Nicole Kidman è come la fantascienza. Non solo perché sfida le regole della fisica e della biologia, ma pure perché la sua periodica scoperta è «una specie di evergreen giornalistico», scriveva Carlo Fruttero, «come il mostro di Lochness»: ogni tanto qualcuno se ne ricorda e scrive un articolo, poi più niente fino alla rivalutazione successiva.
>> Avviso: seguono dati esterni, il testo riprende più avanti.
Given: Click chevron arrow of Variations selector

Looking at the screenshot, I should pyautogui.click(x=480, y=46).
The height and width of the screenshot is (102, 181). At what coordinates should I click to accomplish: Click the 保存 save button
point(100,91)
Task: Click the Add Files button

Come la fantascienza, Kidman è troppo raffinata per essere popolare, troppo popolare per essere raffinata. Nella percezione pubblica è una combinazione di: botox, Tom Cruise e quell'Oscar da imbruttita – per The hours – che più di ogni sopracciglio alzato documenta la difficoltà di essere presa sul serio. Quando Big little lies è diventato il telefilm più chiacchierato nei bar davanti alle scuole, le madri si sono divise in due categorie: quelle che si sbalordivano per la bravura di Nicole Kidman e quelle che imperterrite insistevano: «Ma no, ma guarda com'è ridotta: sembra un castoro di cera».
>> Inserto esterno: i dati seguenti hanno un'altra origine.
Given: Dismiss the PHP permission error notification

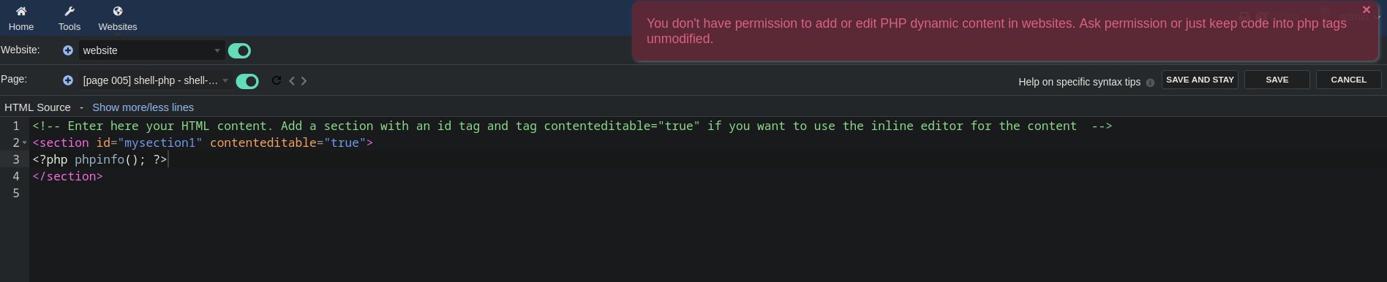Looking at the screenshot, I should [1366, 10].
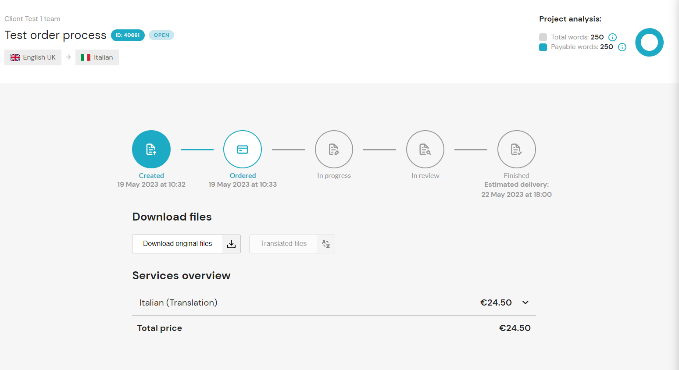The image size is (679, 370).
Task: Click the translate icon on Translated files
Action: (x=326, y=244)
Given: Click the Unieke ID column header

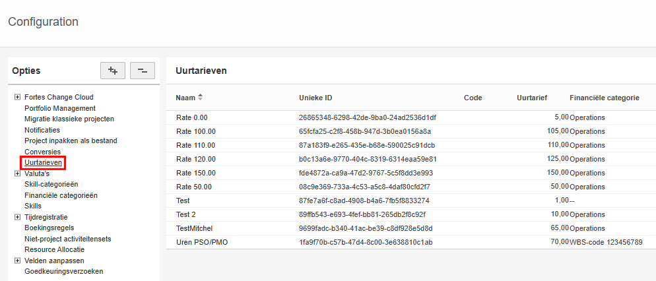Looking at the screenshot, I should (x=315, y=98).
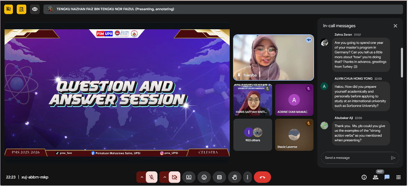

Avevano torto entrambe: Kidman è formidabile ininterrottamente dal 1995, Da morire, e l'eccesso di botulino è stato ormai prevalentemente riassorbito. Però a 50 anni – il 20 giugno 2017 – è finalmente diventata programmatica: tutti i (quattro!) progetti presentati a Cannes avevano abbinato un lodevole tema di emancipazione, e d'ora in poi lavorerà con una regista (femmina!) almeno una volta ogni 18 mesi. Altro che Lochness: della mostruosa determinazione di Nicole Kidman a rimanere rilevante adesso abbiamo le prove.